El cine nos mintió

VÍDEO | Néstor Marques desmonta el mayor bulo sobre las peleas de gladiadores: "Tenías que luchar muy mal para que te ejecutaran"

El arquitecto e historiador Néstor Marqués desmonta en Zapeando algunos mitos que nos hicieron creer las películas de romanos, tan habituales en esta Semana Santa, sobre las luchas de gladiadores.

'Ben-Hur', 'Quo Vadis', 'Espartaco'... si hay algo que no falla en la televisión durante la Semana Santa son las películas de romanos. Para saber hasta qué punto eran fieles o no aquellas superproducciones de Hollywood, Zapeando pregunta al arqueólogo e historiador Néstor Marqués.

Nada más característico de este tipo de cine como las luchas de gladiadores. Según el experto, en la verdadera Roma "luchaban, y luchaban de verdad", pero "no era tan loco como nos han contado siempre", ya que en las peleas había normas, árbitros y muy pocos morían.

"Tenías que luchar muy mal para que te acabaran ejecutando", afirma el historiador, que también desmonta el mito del pulgar hacia arriba o hacia abajo para definir el destino del luchador, algo que la arqueología todavía no ha definido de dónde proviene.

Los gladiadores, señala, "eran bastante caros" y en el caso de que uno de ellos muriera tenía que pagarlo el promotor de los juegos, que solía pedir que no se afilaran demasiado las armas. Además, los luchadores contaban con "muy buenos cirujanos" para curarles las heridas.

Otro mito del cine que Néstor echa abajo es el del físico de los gladiadores, que más que hombres hipermusculados eran "regordetes". En algunos casos se enfrentaban a otros "flacuchos", donde se igualaba la contienda por la velocidad de unos y la fuerza de otros.

Los luchadores entrenaban "un día sí y otro también" con diferentes planes de ejercicio, aunque el arqueólogo recuerda que "eran esclavos y no tenían muchas opciones". A esto se une que, tras un par de combates, "estaban bastante desfigurados", de manera que también el mito erótico sobre ellos "tenía que ser falso a la fuerza".

Las luchas con animales, otro mito

"Lo que un gladiador nunca hubiera hecho es luchar contra animales", asegura Néstor, que sin embargo habla de una larga tradición de bestias en los anfiteatros romanos.

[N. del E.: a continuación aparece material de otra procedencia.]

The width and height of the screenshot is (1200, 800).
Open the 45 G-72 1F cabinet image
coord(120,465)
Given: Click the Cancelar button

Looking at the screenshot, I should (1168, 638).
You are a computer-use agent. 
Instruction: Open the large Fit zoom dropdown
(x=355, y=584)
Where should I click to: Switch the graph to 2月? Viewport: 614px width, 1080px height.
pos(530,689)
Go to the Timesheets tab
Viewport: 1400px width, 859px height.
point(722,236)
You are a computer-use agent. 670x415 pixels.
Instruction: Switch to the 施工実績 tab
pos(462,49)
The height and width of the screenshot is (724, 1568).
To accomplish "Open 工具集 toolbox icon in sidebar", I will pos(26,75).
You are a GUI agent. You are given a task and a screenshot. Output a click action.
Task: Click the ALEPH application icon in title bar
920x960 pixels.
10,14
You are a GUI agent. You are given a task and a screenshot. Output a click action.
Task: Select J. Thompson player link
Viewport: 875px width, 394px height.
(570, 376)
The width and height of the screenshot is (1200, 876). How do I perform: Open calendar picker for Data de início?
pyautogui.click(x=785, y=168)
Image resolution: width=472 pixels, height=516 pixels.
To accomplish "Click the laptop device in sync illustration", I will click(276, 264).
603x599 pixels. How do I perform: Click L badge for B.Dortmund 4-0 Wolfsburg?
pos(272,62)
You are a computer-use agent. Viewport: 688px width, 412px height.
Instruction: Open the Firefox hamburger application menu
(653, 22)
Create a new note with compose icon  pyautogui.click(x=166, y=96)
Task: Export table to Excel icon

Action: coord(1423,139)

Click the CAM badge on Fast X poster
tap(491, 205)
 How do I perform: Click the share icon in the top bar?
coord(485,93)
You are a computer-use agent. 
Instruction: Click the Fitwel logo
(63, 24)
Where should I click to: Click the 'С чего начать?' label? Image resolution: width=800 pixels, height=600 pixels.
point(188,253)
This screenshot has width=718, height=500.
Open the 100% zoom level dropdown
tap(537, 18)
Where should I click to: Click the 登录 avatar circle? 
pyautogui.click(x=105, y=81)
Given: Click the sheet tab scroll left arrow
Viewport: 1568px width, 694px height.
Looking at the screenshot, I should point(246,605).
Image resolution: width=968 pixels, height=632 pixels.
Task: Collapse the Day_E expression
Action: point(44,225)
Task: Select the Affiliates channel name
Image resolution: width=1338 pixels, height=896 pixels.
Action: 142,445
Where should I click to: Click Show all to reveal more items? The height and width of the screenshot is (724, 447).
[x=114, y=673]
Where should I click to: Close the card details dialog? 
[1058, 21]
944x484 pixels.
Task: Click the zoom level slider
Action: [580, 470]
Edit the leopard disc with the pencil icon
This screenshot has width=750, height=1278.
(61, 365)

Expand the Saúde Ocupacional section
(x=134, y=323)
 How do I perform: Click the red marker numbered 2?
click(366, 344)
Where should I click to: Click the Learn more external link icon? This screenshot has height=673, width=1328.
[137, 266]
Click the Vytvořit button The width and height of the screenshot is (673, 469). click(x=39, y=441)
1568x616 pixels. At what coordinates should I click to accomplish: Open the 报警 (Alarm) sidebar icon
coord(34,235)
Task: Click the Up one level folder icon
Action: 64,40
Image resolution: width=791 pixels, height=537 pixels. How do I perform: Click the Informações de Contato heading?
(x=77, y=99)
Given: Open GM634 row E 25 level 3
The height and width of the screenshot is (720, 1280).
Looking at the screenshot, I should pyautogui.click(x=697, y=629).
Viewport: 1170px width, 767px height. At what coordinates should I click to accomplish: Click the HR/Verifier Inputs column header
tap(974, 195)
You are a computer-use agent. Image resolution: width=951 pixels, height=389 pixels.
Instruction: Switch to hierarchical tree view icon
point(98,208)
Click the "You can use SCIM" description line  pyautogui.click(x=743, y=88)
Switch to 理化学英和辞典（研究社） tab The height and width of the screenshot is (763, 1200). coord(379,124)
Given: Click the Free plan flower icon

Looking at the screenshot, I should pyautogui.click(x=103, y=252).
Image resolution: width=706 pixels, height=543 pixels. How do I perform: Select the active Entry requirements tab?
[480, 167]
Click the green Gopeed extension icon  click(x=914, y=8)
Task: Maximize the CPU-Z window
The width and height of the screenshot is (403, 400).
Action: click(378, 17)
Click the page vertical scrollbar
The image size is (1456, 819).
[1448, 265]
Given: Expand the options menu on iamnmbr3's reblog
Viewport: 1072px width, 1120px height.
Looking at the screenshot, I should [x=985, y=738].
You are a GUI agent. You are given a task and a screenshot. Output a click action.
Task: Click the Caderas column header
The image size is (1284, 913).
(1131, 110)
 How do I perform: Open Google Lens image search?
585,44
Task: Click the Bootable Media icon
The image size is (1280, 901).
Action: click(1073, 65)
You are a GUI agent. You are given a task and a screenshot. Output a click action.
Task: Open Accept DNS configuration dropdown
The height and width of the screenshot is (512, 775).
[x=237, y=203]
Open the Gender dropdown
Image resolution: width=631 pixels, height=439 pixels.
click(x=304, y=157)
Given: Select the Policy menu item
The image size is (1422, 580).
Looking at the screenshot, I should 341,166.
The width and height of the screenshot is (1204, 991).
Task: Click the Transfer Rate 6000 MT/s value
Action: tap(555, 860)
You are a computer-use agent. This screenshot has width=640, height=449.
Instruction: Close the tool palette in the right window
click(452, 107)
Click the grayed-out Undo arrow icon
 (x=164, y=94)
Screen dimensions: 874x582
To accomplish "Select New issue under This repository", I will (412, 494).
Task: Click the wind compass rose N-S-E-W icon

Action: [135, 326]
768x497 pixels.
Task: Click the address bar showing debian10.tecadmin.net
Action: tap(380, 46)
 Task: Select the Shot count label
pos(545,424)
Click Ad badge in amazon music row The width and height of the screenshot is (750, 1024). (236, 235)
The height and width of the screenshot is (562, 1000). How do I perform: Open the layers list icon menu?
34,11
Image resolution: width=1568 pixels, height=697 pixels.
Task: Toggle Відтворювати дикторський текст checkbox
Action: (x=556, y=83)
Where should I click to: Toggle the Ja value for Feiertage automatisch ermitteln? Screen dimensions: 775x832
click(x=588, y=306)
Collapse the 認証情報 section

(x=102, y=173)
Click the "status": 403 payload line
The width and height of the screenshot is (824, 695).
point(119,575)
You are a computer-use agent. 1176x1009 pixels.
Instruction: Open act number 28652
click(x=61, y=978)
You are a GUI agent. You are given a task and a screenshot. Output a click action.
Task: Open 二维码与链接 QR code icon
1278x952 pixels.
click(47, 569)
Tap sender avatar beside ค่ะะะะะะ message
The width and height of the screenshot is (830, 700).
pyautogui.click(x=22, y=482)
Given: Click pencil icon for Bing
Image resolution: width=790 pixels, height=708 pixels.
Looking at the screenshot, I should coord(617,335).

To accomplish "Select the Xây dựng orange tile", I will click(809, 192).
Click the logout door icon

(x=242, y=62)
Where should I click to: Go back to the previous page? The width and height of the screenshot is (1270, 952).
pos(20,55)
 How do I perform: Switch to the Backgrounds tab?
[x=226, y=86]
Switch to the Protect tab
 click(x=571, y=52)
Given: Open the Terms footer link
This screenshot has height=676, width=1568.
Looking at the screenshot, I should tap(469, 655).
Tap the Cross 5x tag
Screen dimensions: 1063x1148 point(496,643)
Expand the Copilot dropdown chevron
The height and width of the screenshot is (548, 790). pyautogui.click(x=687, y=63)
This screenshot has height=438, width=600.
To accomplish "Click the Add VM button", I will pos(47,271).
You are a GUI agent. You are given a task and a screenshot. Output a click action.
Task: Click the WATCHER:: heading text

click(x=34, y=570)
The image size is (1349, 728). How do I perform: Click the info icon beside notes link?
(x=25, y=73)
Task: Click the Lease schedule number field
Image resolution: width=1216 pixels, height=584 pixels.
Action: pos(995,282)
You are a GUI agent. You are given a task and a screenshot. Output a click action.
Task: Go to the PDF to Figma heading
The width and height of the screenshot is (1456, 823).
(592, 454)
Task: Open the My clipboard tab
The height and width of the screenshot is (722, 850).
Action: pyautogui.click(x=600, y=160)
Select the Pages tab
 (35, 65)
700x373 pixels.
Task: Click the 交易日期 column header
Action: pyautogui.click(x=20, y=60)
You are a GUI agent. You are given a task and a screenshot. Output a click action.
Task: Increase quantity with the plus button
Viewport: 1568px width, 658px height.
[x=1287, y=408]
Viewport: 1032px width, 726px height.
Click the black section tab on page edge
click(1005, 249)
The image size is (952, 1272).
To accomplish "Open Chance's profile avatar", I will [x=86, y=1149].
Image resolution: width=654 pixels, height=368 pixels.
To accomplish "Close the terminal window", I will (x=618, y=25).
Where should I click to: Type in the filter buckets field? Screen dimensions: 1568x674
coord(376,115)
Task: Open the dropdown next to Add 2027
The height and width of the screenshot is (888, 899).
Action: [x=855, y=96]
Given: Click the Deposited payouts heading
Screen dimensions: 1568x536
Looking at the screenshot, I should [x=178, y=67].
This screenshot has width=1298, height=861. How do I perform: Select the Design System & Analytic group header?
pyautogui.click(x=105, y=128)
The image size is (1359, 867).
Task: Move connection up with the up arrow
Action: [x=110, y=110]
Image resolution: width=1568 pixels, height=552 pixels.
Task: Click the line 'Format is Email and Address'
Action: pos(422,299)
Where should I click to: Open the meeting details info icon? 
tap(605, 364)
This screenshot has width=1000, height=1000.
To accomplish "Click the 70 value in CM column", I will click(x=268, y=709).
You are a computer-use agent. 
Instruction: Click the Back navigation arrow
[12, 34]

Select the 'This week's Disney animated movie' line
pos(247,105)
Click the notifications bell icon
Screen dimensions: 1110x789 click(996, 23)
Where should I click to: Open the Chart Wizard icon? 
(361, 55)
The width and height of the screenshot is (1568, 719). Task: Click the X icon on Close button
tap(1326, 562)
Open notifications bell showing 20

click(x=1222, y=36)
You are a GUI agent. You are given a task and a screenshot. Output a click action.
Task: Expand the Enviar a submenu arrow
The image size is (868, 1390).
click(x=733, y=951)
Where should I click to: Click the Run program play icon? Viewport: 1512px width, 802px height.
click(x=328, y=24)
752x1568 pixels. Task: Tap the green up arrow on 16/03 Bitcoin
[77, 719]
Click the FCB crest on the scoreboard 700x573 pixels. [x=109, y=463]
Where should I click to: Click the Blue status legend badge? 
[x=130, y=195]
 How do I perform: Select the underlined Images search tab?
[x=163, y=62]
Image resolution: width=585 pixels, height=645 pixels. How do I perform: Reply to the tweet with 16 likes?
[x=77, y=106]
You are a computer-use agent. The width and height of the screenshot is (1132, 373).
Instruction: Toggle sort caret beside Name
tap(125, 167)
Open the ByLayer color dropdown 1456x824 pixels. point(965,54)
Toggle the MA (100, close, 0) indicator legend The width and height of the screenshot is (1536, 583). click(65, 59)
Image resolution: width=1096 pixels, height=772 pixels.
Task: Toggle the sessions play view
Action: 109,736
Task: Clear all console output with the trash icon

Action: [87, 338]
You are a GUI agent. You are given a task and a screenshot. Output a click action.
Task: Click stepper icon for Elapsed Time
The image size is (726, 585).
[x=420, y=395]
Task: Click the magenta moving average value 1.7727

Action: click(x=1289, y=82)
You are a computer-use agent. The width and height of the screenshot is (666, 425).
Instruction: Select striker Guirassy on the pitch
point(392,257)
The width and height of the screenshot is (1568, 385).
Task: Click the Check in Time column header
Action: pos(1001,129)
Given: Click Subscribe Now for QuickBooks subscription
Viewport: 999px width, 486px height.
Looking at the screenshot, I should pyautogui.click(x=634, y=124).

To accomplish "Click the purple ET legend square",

Incluido un rinoceronte, al que "tenían tanto cariño que lo pusieron en las monedas".

De este modo, los animales se solían sacar "para que saludaran al emperador", pero otras veces eran asesinados en la arena. Por último, está el mito de que allí morían cristianos. Aunque el experto explica que alguno fue ejecutado, "no fue por su religión".